◆ **TASK ITEM**
Look through the entries. Copy each line that has the word "computer".

◆ **DATA EXTRACTS**
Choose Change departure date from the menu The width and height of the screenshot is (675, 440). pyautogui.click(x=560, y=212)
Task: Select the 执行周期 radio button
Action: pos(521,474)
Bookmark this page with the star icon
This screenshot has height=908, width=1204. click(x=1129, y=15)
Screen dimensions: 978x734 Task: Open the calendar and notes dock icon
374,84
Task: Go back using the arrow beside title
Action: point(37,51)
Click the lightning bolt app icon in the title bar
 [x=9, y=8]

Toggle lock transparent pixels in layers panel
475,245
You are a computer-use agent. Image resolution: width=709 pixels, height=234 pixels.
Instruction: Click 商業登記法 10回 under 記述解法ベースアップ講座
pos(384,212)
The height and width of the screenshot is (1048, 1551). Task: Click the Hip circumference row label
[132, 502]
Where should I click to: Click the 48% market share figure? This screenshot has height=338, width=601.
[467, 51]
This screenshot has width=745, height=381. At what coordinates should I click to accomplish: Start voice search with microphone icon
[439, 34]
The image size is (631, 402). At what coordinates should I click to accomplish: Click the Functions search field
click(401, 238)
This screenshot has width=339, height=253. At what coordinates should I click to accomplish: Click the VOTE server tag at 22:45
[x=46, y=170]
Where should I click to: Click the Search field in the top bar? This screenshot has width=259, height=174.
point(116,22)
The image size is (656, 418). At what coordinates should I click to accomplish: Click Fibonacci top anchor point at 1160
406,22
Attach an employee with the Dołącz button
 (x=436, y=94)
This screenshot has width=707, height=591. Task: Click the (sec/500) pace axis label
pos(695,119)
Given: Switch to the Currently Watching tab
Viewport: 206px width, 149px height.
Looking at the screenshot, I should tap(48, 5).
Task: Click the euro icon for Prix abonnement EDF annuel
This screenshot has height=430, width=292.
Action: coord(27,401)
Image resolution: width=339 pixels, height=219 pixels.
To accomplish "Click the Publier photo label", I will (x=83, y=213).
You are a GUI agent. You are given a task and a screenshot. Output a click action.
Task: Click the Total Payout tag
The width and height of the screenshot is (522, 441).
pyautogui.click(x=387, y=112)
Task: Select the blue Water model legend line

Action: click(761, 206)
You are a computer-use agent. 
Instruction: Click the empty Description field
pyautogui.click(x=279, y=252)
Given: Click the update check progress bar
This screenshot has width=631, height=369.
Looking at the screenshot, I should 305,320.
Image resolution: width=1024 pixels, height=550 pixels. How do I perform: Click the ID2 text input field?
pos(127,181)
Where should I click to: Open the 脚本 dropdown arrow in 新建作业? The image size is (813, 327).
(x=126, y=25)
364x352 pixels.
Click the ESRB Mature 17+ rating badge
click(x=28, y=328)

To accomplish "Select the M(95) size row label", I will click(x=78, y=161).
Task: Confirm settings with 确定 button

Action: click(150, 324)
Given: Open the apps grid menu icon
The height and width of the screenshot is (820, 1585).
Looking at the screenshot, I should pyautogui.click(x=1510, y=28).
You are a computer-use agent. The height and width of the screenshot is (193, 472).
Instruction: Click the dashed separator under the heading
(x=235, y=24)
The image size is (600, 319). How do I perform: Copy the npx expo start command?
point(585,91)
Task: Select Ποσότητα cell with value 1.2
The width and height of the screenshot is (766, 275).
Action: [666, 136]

◆ **THE ANSWER**
You are a computer-use agent. Image resolution: width=709 pixels, height=234 pixels.
You are a computer-use agent. 
You are a computer-use agent. The height and width of the screenshot is (193, 472).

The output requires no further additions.